The retirees are lined up neatly in rows. A radio plays traditional Chinese music, and the old people move slowly, gracefully. The park is tiny—not so much a park as a lull in the city. There are stunned bushes and exhausted flowers and broken-hearted patches of grass. But all of it is well cared for—vandalism of public property is not a problem in Fuling. The problem is the air, the coal dust that blankets the city and chokes the greenery. Few things are more pathetic than a tree
in Fuling, its leaves gray and dull as if it were just taken out of the attic.

The roar of the city rises as sunshine fills the haze in the eastern sky. It is a mottled medley of sounds: honking horns, roaring television shops, blaring cassette tape stands, the uneven buzz of streetside salespeople calling out to the passersby. East of South Mountain Gate there is a sudden reprieve, a completely different strain, the soft but piercing music of an
erhu
played by a blind man.

Erhu
means “two strings”—that is all. It is a simple name for a simple musical instrument: a cylindrical wooden sound box covered by python skin and topped by an upright handle with two strings stretched taut along its length. It looks something like a crude two-stringed violin. But that pair of strings has a rich soulful range and the
erhu
, played well, makes haunting music.

Today the blind man is playing well. He is about forty years of age, but his face looks older: tanned and creased, his eyes pinched shut. He wears dirty blue clothes and green army surplus sneakers. He sits on a low stool, and next to him is a cloth covered with poorly written characters. His nine-year-old daughter stands nearby with a glass jar half full of money. A small crowd has gathered, because the
erhu
's music, despite the blaring horns and the noise of rushing passersby, is powerful enough to make people stop and listen. They read the words on the cloth:

A Brief Story of a Household

At twenty years I was married, and at twenty-two I lost the sight of both eyes. Eleven years after marriage I had a boy child, and then on December 2 of 1988 I had my second child, a daughter. My wife and I shared the care of the two children, tried to survive on the land of our household. But our family was short of hands, and we had trouble, because grain and money were unreliable. The woman had to drag all of these people behind her by the strength of her own effort, and indeed finally she was unable to continue living. For this reason, we were forced to flee on January 8 of 1996.
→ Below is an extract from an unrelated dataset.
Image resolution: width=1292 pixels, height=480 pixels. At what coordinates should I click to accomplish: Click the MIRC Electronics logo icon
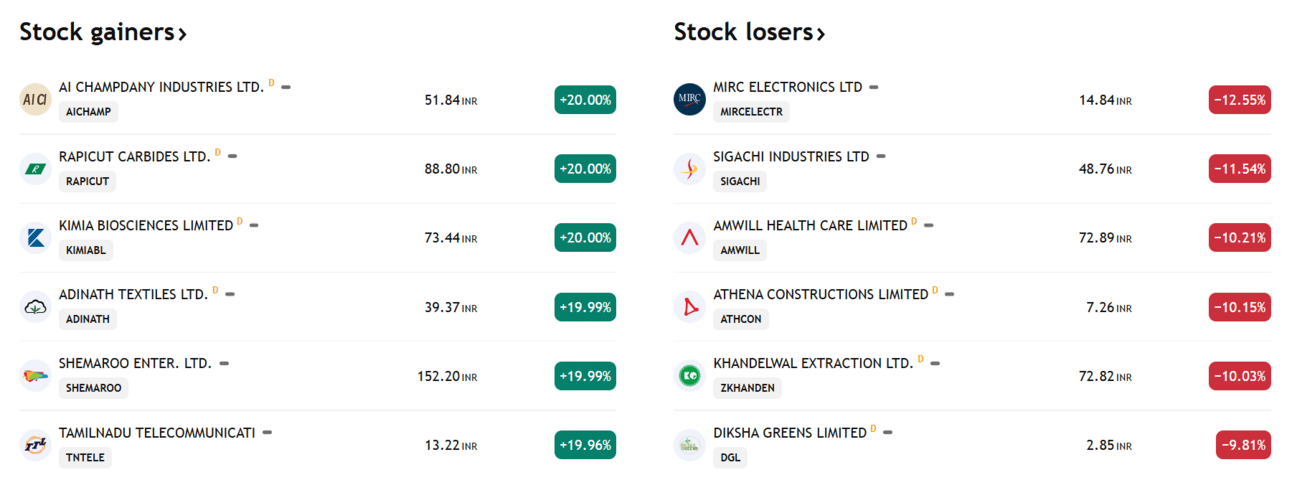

Because of my two lost eyes, I was not able to live from day to day! On March 2 of 1996 I was forced to send my son to live with his mother's father. My son was fourteen years old, and without money we could not send the boy to school. I hope that all of you uncles and aunts, fathers and mothers, brothers and sisters, will extend your
warm hands to help me! My heart extends ten thousand thanks! I wish you success in your work! Happiness and a long life!

Above all of this the
erhu
plays. Effortlessly the music rises and falls, the voice flowing from the snakeskin-bound box, never drowned out by the rushing cars, the stream of pedestrians, the nearby televisions. At last the man stops. Gently he lays down the
erhu
and takes out his pipe. With his fingers he feels the rough roll of tobacco, and then he calls for his daughter. She lights the pipe, carefully. The blind man inhales deeply and sits back to rest, surrounded by the rising roar of the morning city.